What About That Display? - Part 1
This partly falls under the design area, but deserves a topic of it's own. After all, it's debatably one of the most important aspects of the laptop for my needs.
On the design side, the XPS display is edge to edge and it's visually beautiful. That means no huge bezel taking up extra space on the side, just 4K goodness.
While the asthetic is important, it means nothing without the functionality needed to produce results. Again, thankfully that's not a concern. I snapped the photo to the right while I was working on an edit from my recent shoot with the Sigma 14mm f1.8 ART lens. Continue reading and check out the results just below.
Confidence On Display - Part 2
While traveling for any sort of assignment, it's generally preferred and part of the scope of work that I post while on location. Whenever possible, I've tried to explain that night photography requires a bit more careful editing and I was uncomfortable doing all my processing without being on my home workstation. Laptop displays are notoriously inaccurate when it comes to color and brightness and this can have a huge impact when you're dealing with darker colors and tones (like a night sky above a dark landscape!)
In the past, I've tried my best to find ways around this and be able to edit from the road. I've made presets for some of my favorite software, changed my workflow to edit, email, check colors on different devices, edit, repeat, and on and on. They got me by when I had no other option, but they weren't the best solutions.
With the XPS screen covering 100% minimum of Adobe RGB at 4K, it changes the game while traveling. I can use my presets or edit using an identical workflow to my at home workstation and be confident in the results.
June Lake Reflections - Mammoth Lakes, California
Sony A7RII | Sigma 14mm f/1.8 ART
This was one of 8 start to finish photos I edited while in the Eastern Sierras shooting with the brand new Sigma 14mm lens. I knew I was going to be exhausted after returning from the trip and on a tight timeline for getting everything together. With the XPS 15, I was able to have all the photos processed and emailed before I left the mountains. If I sound overly excited about this, it's because I am.
Battery Life of the Party
Before I got my XPS, I read some pretty outrageous claims about expected battery life.

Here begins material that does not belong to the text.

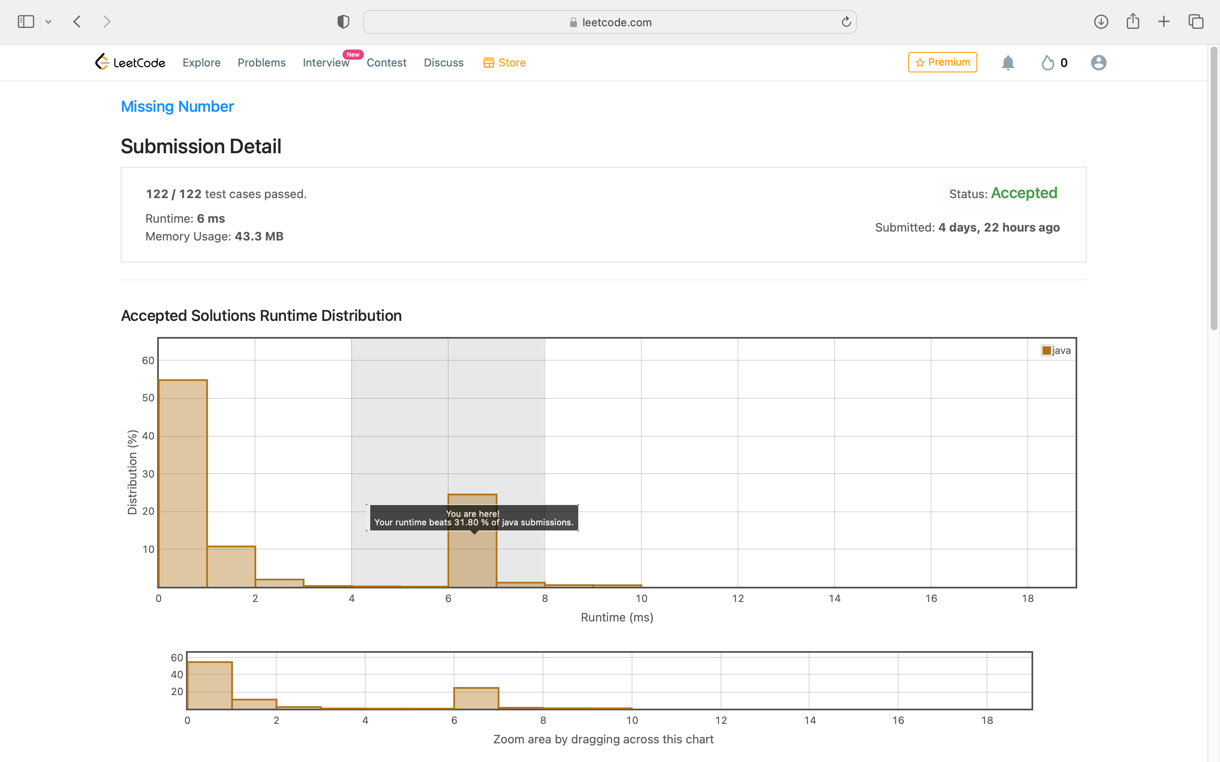
Task: Show tab overview icon
Action: point(1196,22)

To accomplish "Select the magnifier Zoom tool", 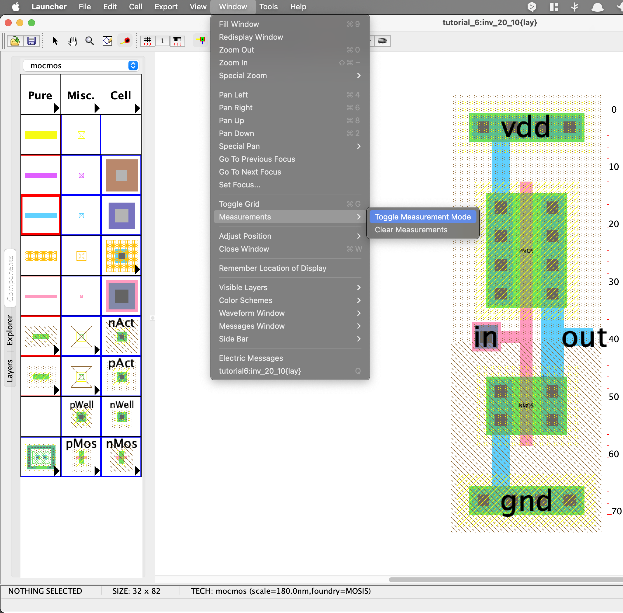I will pos(90,41).
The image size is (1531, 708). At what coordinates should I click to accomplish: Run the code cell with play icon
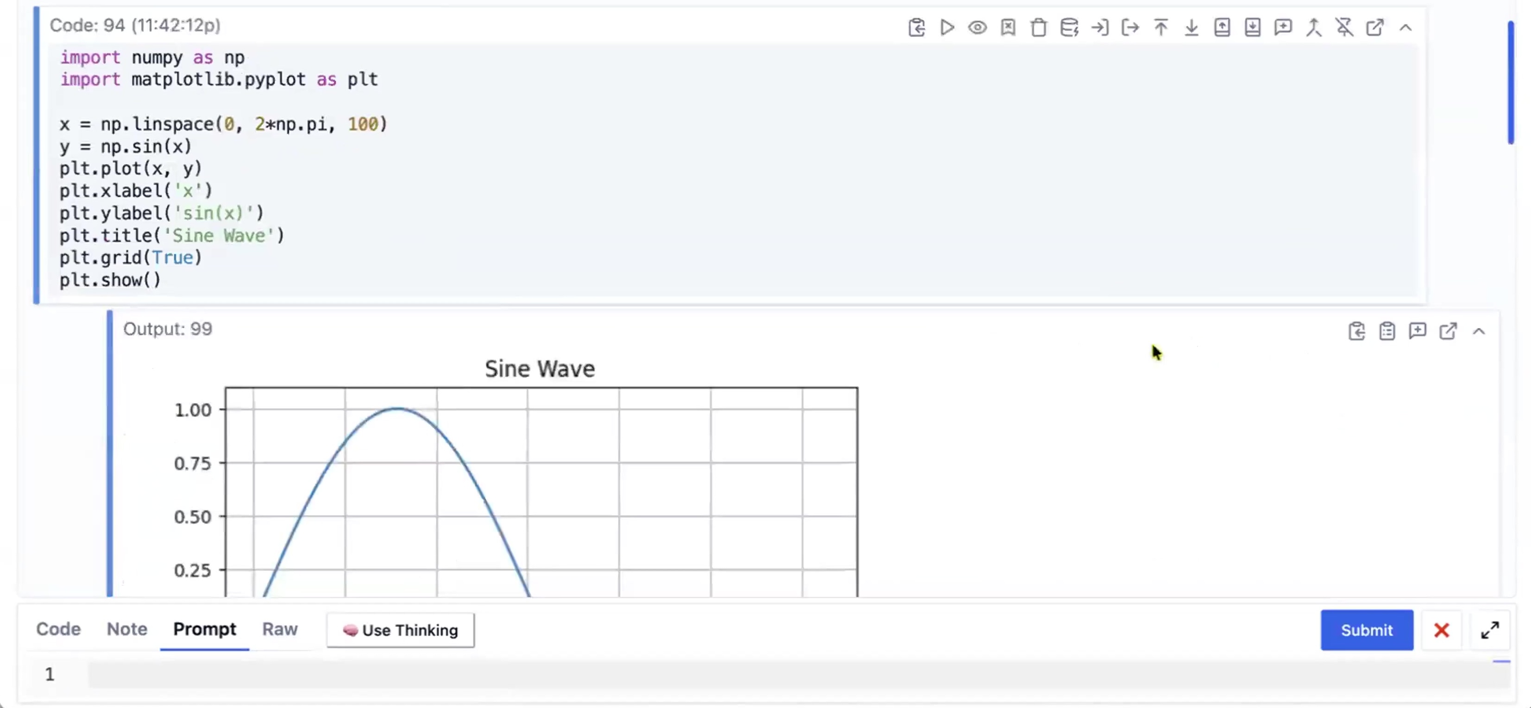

"The MobileMark 2014 test showed the battery life of up to 10 hours and 50 minutes and a Netflix Streaming Video time of up to 7 hours and 23 minutes."
Remember that thing I said before about the specs? (Insert that here), those are some pretty crazy claims. I haven't tracked my actual battery time, but I suspect it's a little bit lower when I'm full out processing. Either way, I rarely see the "battery low" notification. It either lasts long enough for me to get what I need done or I know I'm in for an extended edit session and I've found somewhere to plug in.
That's a Wrap
With my field of photography, time is something I really have to value. If I'm traveling, I need to scout during the day and then be awake all night to shoot. It doesn't really leave a lot time for things like eating and sleeping, let alone anything else. So, I'm always looking for ways to make my life easier and more efficient. If you couldn't tell, the XPS has definitely fallen in to that category for me.
Even though the display is on the smaller side for working at home, I've often found myself grabbing my XPS to edit instead of sitting at my workstation. I think that should speak for how much I've become accustomed to and enjoyed working with it in such a short period of time.